§ **Your objective**: Can you quote the article on Nigel Wilson's CEIBS talk word for word, from "As part of 2019" to "hosted the event."?

§ **Excerpted text**:
::::::

• 664
  • 664
Friday, June 14, 2019

Disruption Is a Privilege And Responsibility, Legal & General Group CEO Says

June 14, 2019. Shanghai – The world population is ageing fast. According to the most recent population report from the United Nations, the population aged 60 and above will reach 2.1 billion by 2050, and China will have a median age of 48, with 35% of the population aged 60 and over. Faced with unprecedented and challenges arising from ageing societies worldwide, the pressing need for investment and longevity solutions looms large. So, how can we address the ageing population’s calls for better solutions to declining retirement provision, together with strategies for housing and caring for the older segments of the population?

As part of 2019 CEIBS Master Class series, Nigel Wilson, Chief Executive of Legal & General Group, today shared his insights on the demographic challenges and long term solutions, as well as how savings of older generations can be put to work to solve societal problems. Legal & General is a leading global asset manager and the UK’s largest life insurer. CEIBS Director of EMBA Programme and Professor of Economics Zhu Tian hosted the event.

"Science and technology are moving faster than ever. And, now is the most exciting time to be a student,” Wilson said, noting that, as businesses and industries become connected beyond geographic and policy boundaries, abundant opportunities are arising in the fourth industrial age. He also pointed out that society is now faced with enormous economic and societal challenges, including climate change, ageing demographics and public health pressures. “We face unprecedented challenges, but also huge opportunities. Our job is to provide inspiring answers and then put them into action," he added.

::::::

§ **Extracted material**:
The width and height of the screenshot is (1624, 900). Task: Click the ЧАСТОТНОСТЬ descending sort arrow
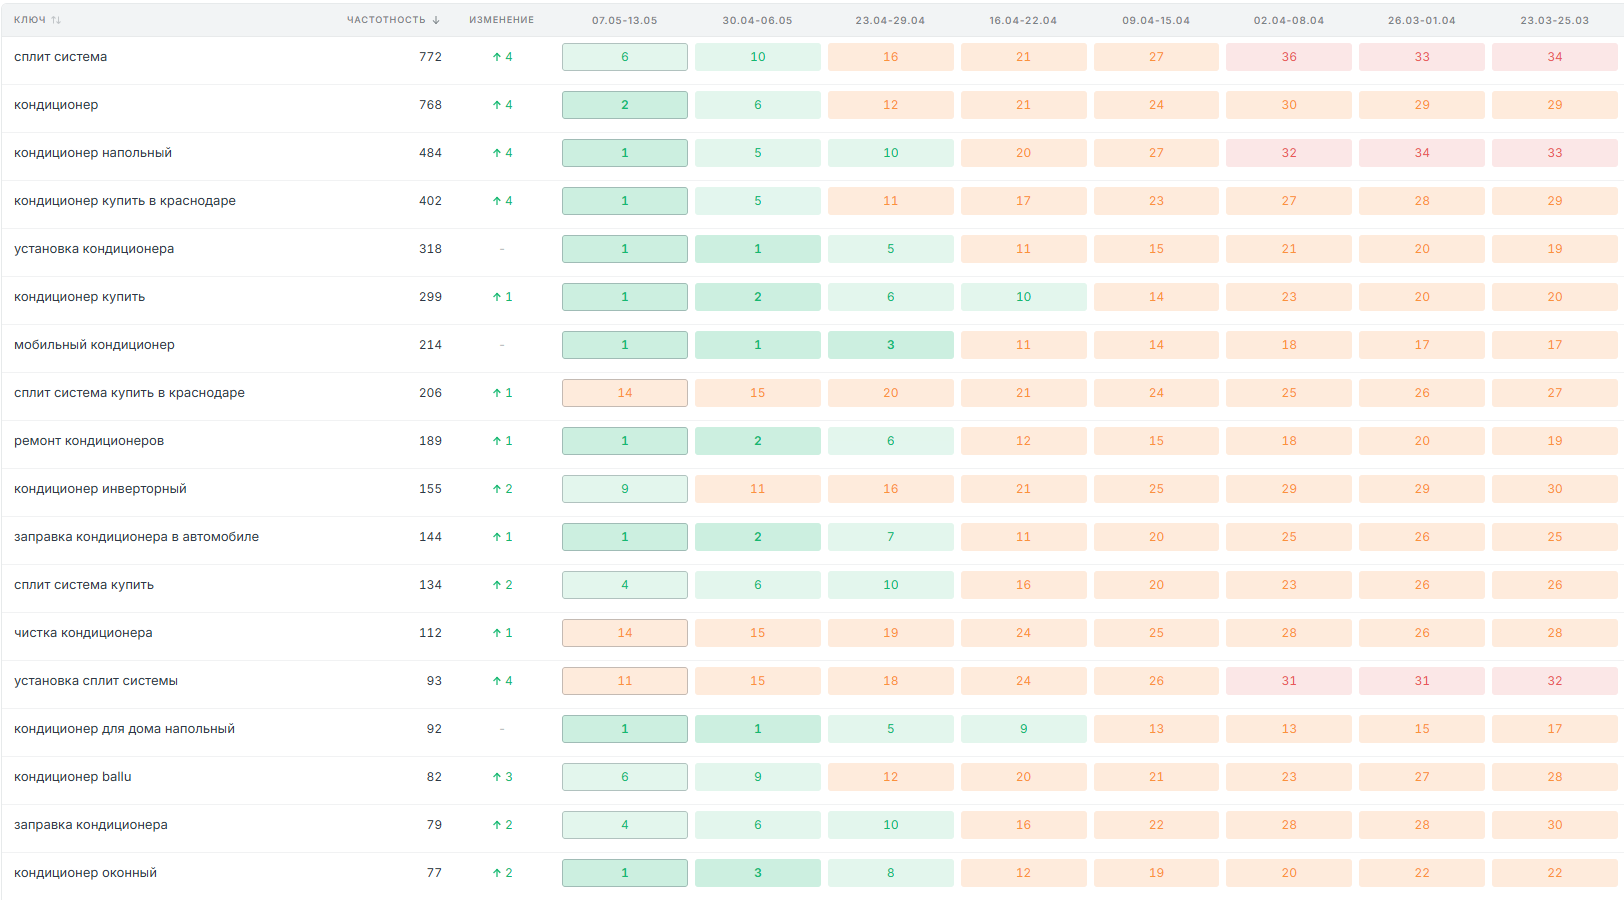pos(436,20)
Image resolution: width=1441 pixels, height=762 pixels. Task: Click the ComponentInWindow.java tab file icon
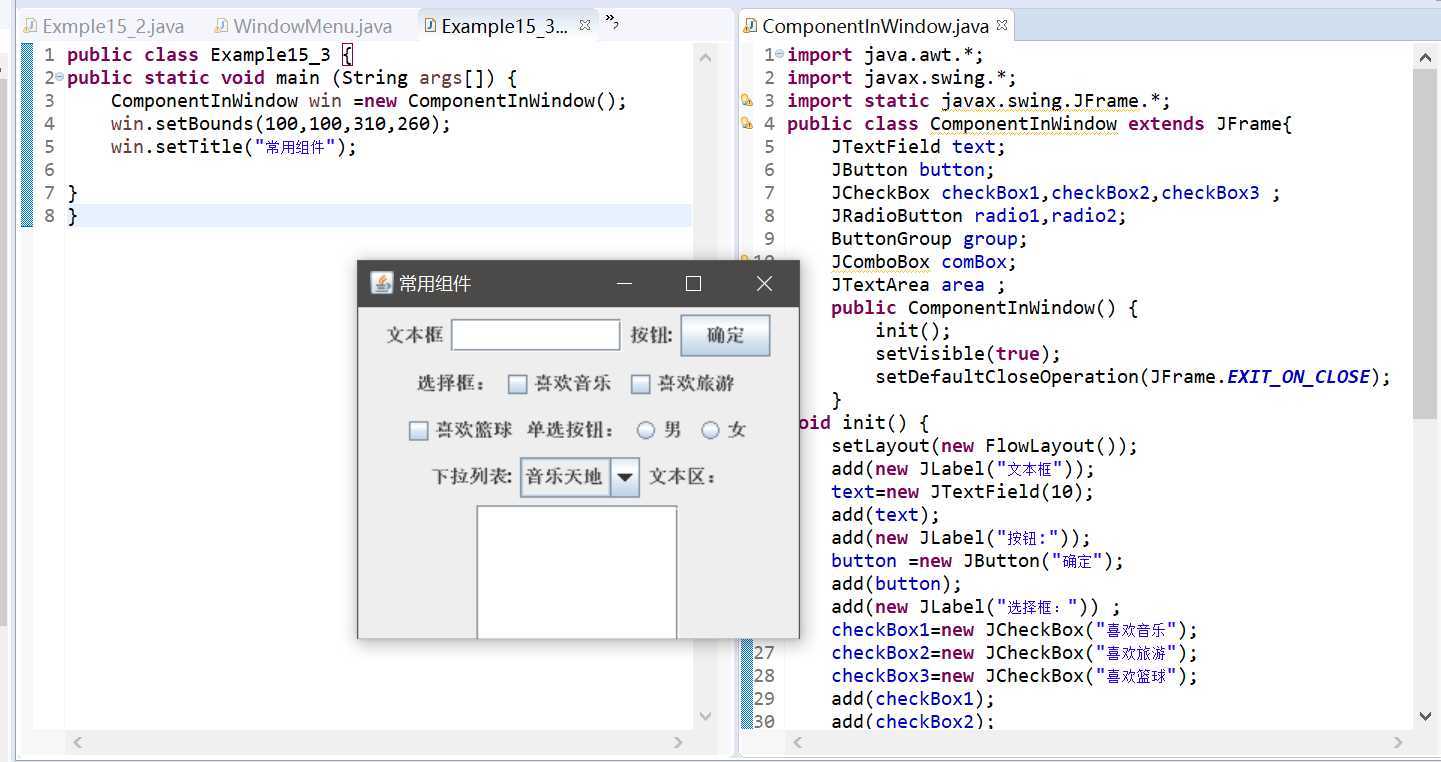click(x=751, y=26)
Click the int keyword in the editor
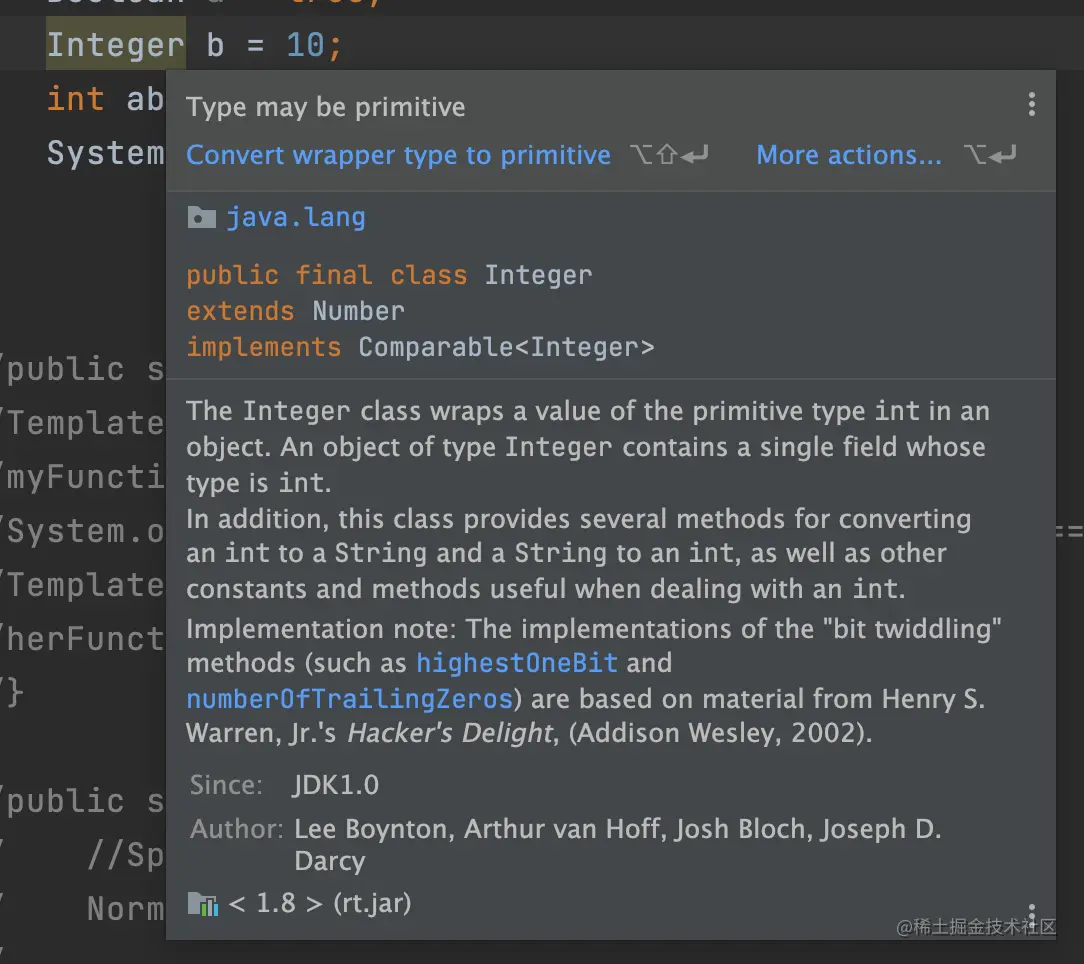This screenshot has width=1084, height=964. coord(75,99)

::::::

§ **Response**:
As part of 2019 CEIBS Master Class series, Nigel Wilson, Chief Executive of Legal & General Group, today shared his insights on the demographic challenges and long term solutions, as well as how savings of older generations can be put to work to solve societal problems. Legal & General is a leading global asset manager and the UK’s largest life insurer. CEIBS Director of EMBA Programme and Professor of Economics Zhu Tian hosted the event.